There, consequently, he fixes the place of meeting, and there (he insists) it was that the Duke gave up the pursuit to the Prussians, on the ground that the English were too exhausted to follow it up.
On the other hand, the Duke says, in his despatch of the 19th June, 'I continued the pursuit, till long after dark, and then discontinued it only on account of the fatigue of our troops, who had been engaged during twelve hours, and because I found myself on the same road with Marshal Blucher, who assured me of his intention to follow the enemy throughout the night.' In a subsequent letter, dated Paris, June 8th, 1816, to Mr.

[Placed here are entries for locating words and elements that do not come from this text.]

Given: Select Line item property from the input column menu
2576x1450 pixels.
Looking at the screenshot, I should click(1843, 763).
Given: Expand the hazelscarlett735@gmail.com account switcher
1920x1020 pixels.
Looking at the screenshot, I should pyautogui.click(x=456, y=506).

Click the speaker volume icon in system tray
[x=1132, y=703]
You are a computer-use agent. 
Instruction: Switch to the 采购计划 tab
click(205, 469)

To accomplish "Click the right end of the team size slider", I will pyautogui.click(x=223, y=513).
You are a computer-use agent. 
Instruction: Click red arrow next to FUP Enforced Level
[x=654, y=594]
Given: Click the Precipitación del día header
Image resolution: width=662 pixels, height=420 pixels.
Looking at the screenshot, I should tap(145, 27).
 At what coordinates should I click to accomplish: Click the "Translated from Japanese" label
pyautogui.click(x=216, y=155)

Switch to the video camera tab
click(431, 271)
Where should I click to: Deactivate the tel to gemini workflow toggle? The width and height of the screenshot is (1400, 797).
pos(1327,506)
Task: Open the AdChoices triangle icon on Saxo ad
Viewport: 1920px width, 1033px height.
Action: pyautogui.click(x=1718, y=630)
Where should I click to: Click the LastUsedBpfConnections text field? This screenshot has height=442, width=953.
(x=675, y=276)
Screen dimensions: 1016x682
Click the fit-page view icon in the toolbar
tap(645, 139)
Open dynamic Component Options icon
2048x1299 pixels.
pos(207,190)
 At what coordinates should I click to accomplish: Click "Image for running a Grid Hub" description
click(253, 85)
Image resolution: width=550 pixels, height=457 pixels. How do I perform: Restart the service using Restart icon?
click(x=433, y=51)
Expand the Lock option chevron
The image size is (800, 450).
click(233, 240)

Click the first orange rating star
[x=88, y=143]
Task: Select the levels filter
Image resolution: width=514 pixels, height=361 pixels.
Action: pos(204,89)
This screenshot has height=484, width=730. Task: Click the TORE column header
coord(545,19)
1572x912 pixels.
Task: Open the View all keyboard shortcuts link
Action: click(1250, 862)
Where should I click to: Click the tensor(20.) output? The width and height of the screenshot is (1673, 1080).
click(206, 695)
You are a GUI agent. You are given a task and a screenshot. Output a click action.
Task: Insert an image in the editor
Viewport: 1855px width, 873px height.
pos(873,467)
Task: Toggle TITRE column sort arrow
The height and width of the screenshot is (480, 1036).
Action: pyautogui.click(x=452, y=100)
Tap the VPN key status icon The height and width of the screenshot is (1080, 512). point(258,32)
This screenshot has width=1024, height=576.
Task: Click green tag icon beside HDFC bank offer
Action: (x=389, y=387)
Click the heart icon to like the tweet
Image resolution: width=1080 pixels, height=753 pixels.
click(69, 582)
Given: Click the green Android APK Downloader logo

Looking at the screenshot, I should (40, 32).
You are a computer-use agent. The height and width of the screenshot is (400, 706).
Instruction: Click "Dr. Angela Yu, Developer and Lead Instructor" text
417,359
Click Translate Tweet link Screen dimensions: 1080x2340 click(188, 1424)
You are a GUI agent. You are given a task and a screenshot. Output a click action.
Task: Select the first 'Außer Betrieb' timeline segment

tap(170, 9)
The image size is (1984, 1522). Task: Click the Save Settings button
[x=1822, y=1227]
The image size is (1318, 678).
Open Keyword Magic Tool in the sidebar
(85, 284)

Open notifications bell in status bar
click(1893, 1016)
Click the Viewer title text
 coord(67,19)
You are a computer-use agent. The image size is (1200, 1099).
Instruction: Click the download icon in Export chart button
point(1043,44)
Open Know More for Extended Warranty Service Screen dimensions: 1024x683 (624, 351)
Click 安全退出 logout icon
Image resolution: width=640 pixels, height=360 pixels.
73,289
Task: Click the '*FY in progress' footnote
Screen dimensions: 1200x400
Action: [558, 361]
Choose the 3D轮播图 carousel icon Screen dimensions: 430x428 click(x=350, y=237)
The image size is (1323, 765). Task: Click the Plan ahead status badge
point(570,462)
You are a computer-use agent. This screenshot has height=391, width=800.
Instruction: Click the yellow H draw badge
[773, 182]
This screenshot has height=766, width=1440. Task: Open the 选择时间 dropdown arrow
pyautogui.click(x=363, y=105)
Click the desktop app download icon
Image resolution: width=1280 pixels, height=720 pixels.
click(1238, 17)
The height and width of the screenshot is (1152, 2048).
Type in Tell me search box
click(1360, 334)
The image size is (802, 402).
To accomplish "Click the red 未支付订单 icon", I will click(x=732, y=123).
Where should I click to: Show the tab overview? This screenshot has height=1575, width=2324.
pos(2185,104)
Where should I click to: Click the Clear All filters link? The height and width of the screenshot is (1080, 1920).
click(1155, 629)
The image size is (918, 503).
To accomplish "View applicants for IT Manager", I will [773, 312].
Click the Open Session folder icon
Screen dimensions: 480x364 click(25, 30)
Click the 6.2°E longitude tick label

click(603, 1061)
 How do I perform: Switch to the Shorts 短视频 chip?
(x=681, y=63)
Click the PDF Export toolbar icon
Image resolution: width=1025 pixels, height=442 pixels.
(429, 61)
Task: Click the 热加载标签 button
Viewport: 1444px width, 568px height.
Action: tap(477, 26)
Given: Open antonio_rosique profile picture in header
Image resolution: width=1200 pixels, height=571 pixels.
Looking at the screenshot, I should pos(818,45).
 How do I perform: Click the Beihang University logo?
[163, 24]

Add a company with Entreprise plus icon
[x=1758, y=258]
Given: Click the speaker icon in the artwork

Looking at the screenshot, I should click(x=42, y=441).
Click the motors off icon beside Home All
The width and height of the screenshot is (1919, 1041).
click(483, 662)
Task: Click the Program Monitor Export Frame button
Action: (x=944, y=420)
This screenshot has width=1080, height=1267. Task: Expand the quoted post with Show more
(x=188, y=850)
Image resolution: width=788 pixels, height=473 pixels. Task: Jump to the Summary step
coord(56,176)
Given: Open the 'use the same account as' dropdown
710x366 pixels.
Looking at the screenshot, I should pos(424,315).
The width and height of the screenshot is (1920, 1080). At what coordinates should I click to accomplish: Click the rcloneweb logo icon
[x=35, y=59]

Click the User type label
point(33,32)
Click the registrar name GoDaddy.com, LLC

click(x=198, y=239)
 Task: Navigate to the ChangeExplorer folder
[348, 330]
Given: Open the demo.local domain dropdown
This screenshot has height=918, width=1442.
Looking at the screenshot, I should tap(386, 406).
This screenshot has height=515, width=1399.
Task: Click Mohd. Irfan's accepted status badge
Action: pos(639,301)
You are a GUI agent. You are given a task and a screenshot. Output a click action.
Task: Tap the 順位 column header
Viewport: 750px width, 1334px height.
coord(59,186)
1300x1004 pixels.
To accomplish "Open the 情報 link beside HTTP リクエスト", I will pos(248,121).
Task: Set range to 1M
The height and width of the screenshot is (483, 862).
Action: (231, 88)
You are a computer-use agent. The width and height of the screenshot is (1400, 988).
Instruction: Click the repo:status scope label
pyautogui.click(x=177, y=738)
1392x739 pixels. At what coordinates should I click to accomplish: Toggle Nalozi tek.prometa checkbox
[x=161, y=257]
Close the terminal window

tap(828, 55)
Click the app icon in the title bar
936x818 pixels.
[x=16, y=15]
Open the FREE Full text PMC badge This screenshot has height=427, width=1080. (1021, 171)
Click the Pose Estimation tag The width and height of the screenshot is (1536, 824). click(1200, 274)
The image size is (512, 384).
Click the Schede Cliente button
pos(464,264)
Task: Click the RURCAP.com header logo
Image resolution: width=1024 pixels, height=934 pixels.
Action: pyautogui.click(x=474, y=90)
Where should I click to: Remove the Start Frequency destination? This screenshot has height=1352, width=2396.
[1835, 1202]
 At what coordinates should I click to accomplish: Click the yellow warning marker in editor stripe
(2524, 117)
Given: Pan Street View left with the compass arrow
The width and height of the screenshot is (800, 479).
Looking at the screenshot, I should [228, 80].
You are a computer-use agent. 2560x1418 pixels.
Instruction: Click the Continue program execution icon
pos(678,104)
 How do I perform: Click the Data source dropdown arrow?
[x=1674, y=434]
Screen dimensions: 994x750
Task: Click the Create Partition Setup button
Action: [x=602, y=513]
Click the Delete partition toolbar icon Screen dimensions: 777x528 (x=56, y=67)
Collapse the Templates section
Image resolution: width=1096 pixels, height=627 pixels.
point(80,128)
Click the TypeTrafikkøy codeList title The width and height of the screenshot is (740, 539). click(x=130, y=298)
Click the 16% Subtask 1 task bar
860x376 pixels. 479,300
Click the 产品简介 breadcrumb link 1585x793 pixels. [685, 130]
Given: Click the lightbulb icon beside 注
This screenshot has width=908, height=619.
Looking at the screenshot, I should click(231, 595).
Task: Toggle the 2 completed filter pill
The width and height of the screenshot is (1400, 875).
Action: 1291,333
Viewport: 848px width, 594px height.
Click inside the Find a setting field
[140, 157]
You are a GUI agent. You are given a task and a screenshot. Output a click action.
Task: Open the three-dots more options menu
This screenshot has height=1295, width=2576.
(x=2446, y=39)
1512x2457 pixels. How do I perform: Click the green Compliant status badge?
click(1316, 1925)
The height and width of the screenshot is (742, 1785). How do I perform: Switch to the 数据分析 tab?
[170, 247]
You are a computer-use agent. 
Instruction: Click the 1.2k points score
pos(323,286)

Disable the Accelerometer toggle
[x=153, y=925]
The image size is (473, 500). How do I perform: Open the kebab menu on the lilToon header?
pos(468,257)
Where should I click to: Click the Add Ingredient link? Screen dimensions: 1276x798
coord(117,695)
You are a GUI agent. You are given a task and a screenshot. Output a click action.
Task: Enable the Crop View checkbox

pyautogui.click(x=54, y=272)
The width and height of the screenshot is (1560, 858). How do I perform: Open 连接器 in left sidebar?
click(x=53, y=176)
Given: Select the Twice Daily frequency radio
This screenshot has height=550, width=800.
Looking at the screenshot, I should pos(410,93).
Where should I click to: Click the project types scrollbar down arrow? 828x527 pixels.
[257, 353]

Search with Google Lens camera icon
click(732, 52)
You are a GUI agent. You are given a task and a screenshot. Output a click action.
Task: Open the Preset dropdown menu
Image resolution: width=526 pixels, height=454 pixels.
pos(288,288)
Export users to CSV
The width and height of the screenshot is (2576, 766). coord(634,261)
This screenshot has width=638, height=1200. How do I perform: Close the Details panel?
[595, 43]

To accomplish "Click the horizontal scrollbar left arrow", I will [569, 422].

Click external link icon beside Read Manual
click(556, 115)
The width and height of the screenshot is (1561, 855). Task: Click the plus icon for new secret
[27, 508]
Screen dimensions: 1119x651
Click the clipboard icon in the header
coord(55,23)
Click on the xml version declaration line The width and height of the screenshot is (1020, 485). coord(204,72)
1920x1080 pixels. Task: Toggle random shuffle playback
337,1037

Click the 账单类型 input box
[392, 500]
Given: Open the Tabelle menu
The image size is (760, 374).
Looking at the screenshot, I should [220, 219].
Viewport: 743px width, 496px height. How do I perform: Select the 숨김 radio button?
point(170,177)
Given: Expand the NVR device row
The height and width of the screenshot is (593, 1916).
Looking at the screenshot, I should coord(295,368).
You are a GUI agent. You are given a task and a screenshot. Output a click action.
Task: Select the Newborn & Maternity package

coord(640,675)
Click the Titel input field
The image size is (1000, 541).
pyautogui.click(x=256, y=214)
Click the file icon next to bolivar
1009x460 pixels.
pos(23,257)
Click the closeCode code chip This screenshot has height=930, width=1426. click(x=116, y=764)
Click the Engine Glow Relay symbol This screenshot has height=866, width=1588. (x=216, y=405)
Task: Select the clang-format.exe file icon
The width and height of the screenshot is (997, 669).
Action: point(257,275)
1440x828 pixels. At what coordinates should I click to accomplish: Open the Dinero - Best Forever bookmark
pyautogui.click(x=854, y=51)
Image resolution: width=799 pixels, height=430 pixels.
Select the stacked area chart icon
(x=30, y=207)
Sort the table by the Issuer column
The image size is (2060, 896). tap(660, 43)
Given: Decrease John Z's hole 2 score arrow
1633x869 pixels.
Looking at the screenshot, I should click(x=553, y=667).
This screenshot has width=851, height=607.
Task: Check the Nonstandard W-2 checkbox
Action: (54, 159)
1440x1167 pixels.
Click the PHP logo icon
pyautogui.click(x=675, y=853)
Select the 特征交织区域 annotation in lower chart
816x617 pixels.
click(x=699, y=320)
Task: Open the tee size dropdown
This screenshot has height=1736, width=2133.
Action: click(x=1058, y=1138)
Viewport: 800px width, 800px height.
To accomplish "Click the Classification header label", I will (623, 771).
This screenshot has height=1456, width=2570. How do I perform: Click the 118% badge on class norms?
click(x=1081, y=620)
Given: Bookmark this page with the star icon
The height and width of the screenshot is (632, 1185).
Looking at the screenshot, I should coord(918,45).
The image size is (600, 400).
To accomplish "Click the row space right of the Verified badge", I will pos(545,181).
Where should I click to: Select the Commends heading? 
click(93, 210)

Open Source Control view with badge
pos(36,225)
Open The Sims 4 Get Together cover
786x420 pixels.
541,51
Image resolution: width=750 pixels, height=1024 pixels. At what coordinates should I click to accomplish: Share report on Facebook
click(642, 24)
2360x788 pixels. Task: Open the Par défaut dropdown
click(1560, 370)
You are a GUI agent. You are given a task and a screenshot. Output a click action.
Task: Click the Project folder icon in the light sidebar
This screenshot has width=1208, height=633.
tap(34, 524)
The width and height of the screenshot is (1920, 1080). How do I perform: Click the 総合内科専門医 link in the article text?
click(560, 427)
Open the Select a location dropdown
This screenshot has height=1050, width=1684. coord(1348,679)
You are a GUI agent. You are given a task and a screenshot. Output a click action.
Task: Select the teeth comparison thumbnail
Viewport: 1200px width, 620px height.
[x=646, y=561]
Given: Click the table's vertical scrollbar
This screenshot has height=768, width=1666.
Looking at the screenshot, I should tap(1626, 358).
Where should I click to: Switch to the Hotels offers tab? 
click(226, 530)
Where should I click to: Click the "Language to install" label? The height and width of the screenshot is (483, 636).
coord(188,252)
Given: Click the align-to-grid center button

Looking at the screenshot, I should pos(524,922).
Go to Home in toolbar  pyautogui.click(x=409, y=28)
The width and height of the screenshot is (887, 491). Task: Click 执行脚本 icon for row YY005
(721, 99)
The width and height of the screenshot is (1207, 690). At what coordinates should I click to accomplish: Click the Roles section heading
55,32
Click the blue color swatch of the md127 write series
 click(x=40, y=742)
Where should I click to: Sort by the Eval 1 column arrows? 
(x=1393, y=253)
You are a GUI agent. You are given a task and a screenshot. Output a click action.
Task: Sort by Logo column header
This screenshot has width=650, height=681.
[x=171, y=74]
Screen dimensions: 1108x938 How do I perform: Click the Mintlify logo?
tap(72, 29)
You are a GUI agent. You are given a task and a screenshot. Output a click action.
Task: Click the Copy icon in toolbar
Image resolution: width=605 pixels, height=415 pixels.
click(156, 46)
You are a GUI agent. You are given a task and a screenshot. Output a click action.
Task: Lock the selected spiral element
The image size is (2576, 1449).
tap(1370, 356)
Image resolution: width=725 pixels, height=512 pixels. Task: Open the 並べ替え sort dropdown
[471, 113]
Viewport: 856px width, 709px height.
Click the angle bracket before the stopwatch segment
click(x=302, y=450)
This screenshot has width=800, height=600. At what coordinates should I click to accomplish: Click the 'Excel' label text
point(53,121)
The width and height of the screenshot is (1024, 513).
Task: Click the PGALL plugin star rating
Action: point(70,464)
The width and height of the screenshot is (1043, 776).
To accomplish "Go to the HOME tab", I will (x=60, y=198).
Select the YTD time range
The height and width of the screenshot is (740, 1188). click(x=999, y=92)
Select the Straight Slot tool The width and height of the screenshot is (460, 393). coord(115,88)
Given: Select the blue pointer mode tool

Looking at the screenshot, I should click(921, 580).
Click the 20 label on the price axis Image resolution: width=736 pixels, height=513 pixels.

Mudford, he saya: ' It. happens that the meeting took place after ten at night in the village of Genappe, and anybody who attempts to describe with truth the operations of the two armies, will see that it could not be otherwise. The other part is not so material, but, in truth, I was not off my horse till I returned to Waterloo between eleven and twelve at night.'*
Major Percy's account of the ride back by moonlight after the meeting with Bliicher, proves that it could not have taken place at La Belle Alliance, and confirms, if it needs confirmation, the Duke's statement that he continued the pursuit till long after dark. But he clearly did not continue it so far as Bliicher, who did not get farther than Genappe, where he and his staff halted for the night, the French having held it till eleven. ' When Gneisenau,' says M. de Bernardi, ' arrived at daybreak at the Emperor public-house, some thousand paces the other side of Erasnes, two miles and a half (German) from the field of battle, he had only with him about fifty Uhlans of the Brandenburgh Regiment, who also could go no farther for weariness. There ended the immediate pursuit.'
In the 'People's Edition' of Gleig's Life of Wellington, it is stated that the Duke ' pushed on, and drew bridle only when he and Bliicher met at the Maison du Roi;' and that ' he reached his head-quarters at Waterloo about ten o'clock at night.' Both these statements are at variance with the Duke's letter to Mr. Mudford, written when his recollection was fresh, yet both are based on information supplied by the Duke himself to the best and most trusted of his biographers. He also stated in conversation to Earl Stanhope that he arrived at his quarters at ten o'clock. He passed through Genappe when falling back from Quatre Bras, and mentions it in his despatch. Genappe is eight or nine miles from the battle-field, and Maison du Koi (or Maison Rouge) between two and three.
Captain Gronow says in his Recollections, that he witnessed the meeting at La Belle Alliance. Lord Arthur Hill (afterwards Lord Sandys) told Mr. Maclise that the meeting took place farther on, but that the Duke and Bliicher rode back to La Belle Alliance, where he saw them together. The picture was commenced under the fall sanction of the Committee on the Fine Arts, including eminent historians and statesmen and presided over by the Prince Consort, who personally assured the artist that the popular belief in the locality was well-founded.
With regard to the national claims, M. de Bernard will surely admit that the Duke and the British army cannot be mistaken in believing that they continued the pursuit after passing La Belle Alliance; whilst the supposition that our great commander, in the crisis of a great battle, was thinking of anything but the best way of winning it, is one which in England will simply excite a smile. M. de Bernardi's own statement, that the English generals near the Duke objected to the advance as hazardous, is in itself a refutation of his theory.
* Supplementary Despatches, vol. x. p. 608.